_EXERCISE AIM_
Wherever a line in the material contains the word "Possible", copy that line.

(MATERIAL FOR THIS TASK begins)

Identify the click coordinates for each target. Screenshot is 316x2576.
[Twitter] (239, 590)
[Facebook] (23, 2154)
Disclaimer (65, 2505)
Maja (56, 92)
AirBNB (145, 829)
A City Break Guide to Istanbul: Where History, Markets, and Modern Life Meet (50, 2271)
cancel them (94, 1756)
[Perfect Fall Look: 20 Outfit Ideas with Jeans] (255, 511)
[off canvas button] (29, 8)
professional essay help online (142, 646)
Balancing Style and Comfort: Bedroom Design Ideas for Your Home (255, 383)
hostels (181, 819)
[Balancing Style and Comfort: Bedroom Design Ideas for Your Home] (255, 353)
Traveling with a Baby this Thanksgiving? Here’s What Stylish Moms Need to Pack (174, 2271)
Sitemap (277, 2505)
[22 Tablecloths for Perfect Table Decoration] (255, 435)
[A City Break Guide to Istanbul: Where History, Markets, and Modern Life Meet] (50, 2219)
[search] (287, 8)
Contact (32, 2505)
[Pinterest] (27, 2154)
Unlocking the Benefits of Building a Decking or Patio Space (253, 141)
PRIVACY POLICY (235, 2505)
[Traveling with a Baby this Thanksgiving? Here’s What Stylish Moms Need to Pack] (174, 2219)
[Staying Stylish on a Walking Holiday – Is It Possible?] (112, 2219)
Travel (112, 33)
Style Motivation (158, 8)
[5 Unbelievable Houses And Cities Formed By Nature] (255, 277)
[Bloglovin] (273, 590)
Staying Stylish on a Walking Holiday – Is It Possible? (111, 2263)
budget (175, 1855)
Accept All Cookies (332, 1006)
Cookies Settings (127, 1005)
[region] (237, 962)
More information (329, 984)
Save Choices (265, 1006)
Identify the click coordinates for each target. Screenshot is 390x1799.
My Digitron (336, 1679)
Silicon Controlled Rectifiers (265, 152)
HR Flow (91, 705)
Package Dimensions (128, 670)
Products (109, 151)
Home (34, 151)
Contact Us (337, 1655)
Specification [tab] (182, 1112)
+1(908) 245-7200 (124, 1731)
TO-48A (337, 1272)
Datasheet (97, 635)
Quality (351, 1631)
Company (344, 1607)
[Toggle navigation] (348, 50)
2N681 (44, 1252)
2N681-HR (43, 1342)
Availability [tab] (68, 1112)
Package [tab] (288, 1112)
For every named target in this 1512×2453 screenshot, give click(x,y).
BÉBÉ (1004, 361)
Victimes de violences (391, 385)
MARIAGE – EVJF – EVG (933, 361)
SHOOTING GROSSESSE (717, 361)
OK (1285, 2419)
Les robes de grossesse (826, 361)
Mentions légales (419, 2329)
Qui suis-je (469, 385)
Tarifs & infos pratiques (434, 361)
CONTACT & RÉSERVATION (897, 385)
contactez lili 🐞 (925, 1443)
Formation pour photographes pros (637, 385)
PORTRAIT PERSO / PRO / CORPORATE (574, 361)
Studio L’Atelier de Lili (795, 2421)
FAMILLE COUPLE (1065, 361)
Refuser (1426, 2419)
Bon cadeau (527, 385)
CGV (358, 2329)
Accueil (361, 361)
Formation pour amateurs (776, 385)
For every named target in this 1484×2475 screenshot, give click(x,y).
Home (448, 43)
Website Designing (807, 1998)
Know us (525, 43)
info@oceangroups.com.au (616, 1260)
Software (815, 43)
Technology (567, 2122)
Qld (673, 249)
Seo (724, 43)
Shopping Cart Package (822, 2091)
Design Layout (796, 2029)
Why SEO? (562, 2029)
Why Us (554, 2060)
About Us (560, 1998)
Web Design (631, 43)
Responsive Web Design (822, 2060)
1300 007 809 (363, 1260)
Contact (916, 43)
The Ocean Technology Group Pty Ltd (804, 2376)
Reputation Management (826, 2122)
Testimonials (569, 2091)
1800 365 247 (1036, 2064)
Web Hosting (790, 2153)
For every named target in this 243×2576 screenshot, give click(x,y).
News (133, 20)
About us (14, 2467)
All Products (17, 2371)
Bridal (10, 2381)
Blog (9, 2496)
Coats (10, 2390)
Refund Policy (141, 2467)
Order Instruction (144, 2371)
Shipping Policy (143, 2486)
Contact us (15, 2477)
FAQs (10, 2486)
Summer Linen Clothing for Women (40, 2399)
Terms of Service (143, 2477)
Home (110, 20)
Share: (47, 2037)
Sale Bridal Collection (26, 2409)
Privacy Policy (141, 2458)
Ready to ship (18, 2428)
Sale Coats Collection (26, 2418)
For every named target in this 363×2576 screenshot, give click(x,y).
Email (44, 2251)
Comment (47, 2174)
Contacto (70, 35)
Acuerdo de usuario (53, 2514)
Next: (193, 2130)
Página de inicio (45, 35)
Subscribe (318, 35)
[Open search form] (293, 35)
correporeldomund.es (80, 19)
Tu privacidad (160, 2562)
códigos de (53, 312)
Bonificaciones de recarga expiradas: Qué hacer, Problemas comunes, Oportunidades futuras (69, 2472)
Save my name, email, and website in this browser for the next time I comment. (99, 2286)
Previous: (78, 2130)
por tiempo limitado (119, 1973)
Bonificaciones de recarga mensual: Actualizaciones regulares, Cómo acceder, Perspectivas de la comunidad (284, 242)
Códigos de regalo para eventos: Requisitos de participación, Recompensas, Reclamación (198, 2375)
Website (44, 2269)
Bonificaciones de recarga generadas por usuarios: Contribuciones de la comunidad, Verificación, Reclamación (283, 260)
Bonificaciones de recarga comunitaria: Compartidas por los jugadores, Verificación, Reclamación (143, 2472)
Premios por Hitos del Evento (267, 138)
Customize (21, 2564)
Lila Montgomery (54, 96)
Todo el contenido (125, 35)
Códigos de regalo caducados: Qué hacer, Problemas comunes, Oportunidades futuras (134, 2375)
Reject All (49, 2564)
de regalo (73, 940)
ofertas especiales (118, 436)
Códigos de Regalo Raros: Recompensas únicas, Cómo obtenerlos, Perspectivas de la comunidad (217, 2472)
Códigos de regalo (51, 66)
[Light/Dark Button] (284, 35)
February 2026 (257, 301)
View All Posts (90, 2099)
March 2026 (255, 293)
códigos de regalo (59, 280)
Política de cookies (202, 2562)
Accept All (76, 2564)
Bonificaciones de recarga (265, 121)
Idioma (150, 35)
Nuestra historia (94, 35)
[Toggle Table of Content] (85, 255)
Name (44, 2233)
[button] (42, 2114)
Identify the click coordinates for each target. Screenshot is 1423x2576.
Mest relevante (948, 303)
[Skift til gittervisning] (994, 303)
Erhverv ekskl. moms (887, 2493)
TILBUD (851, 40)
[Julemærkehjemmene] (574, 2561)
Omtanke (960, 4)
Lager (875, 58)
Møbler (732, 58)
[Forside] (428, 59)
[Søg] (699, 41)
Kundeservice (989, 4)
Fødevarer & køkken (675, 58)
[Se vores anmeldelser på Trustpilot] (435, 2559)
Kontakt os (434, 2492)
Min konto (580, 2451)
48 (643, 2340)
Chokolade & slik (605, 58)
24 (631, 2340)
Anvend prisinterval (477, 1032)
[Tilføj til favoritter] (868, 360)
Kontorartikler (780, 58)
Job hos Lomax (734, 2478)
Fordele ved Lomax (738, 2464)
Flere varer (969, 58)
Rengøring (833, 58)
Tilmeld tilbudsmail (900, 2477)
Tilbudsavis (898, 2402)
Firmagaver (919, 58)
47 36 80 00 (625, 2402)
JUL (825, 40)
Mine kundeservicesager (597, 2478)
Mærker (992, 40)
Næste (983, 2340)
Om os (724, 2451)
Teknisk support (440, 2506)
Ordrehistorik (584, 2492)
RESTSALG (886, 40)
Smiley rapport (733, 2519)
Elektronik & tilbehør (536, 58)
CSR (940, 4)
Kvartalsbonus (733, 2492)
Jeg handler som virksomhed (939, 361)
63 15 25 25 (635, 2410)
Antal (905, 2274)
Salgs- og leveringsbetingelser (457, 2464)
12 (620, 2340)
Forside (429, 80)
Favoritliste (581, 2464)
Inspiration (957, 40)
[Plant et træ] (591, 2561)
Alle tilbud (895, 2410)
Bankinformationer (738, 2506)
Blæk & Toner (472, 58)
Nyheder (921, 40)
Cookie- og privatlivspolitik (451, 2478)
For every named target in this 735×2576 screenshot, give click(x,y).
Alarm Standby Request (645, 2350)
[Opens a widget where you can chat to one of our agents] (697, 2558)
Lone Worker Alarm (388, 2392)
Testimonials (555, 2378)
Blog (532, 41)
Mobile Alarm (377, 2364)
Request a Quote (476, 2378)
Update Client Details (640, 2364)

(MATERIAL FOR THIS TASK ends)

_RESPONSE BOX_
[Staying Stylish on a Walking Holiday – Is It Possible?] (112, 2219)
Staying Stylish on a Walking Holiday – Is It Possible? (111, 2263)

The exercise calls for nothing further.